***** Records provided

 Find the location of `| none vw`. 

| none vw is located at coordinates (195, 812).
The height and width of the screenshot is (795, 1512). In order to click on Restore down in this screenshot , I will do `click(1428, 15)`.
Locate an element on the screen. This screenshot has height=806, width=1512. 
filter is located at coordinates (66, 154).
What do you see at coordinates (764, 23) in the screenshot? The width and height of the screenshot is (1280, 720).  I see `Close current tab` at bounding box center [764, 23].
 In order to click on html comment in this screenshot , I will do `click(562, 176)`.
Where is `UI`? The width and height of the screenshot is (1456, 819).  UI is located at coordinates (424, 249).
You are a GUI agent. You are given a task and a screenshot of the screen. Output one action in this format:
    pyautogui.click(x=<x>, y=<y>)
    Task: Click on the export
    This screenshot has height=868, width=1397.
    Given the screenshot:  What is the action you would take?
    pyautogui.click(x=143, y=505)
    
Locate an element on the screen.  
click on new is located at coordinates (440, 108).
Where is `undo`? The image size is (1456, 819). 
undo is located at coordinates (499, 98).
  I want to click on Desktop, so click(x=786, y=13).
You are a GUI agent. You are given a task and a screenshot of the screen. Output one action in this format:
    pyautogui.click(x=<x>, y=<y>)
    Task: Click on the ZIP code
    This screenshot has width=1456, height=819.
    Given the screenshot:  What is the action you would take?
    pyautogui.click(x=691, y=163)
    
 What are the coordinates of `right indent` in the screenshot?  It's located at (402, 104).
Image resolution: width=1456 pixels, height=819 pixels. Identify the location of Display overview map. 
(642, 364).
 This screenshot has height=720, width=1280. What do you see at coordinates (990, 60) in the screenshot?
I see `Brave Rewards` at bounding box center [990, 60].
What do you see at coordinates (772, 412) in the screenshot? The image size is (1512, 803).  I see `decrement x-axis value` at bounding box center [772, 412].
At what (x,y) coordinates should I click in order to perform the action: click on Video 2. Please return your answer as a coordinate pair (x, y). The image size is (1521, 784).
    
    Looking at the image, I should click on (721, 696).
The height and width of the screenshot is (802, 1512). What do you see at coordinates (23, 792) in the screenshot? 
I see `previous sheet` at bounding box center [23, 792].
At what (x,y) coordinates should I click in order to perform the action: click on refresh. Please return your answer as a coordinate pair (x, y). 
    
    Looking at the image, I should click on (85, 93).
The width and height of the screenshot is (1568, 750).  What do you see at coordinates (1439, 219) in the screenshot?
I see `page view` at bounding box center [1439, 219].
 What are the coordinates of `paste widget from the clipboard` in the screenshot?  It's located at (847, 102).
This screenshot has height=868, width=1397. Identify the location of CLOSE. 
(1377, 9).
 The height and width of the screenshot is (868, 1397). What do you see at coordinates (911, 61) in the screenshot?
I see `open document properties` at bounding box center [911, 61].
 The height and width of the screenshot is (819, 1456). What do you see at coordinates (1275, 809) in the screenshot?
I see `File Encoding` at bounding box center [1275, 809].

**********

### Aim
Copy the records, starting at the first line and ending at the line containing "filter is located at coordinates (66, 154).", with "Restore down" changed to "Minimize" and everything else left the same.

### Answer in full
 Find the location of `| none vw`. 

| none vw is located at coordinates (195, 812).
The height and width of the screenshot is (795, 1512). In order to click on Minimize in this screenshot , I will do `click(1428, 15)`.
Locate an element on the screen. This screenshot has height=806, width=1512. 
filter is located at coordinates (66, 154).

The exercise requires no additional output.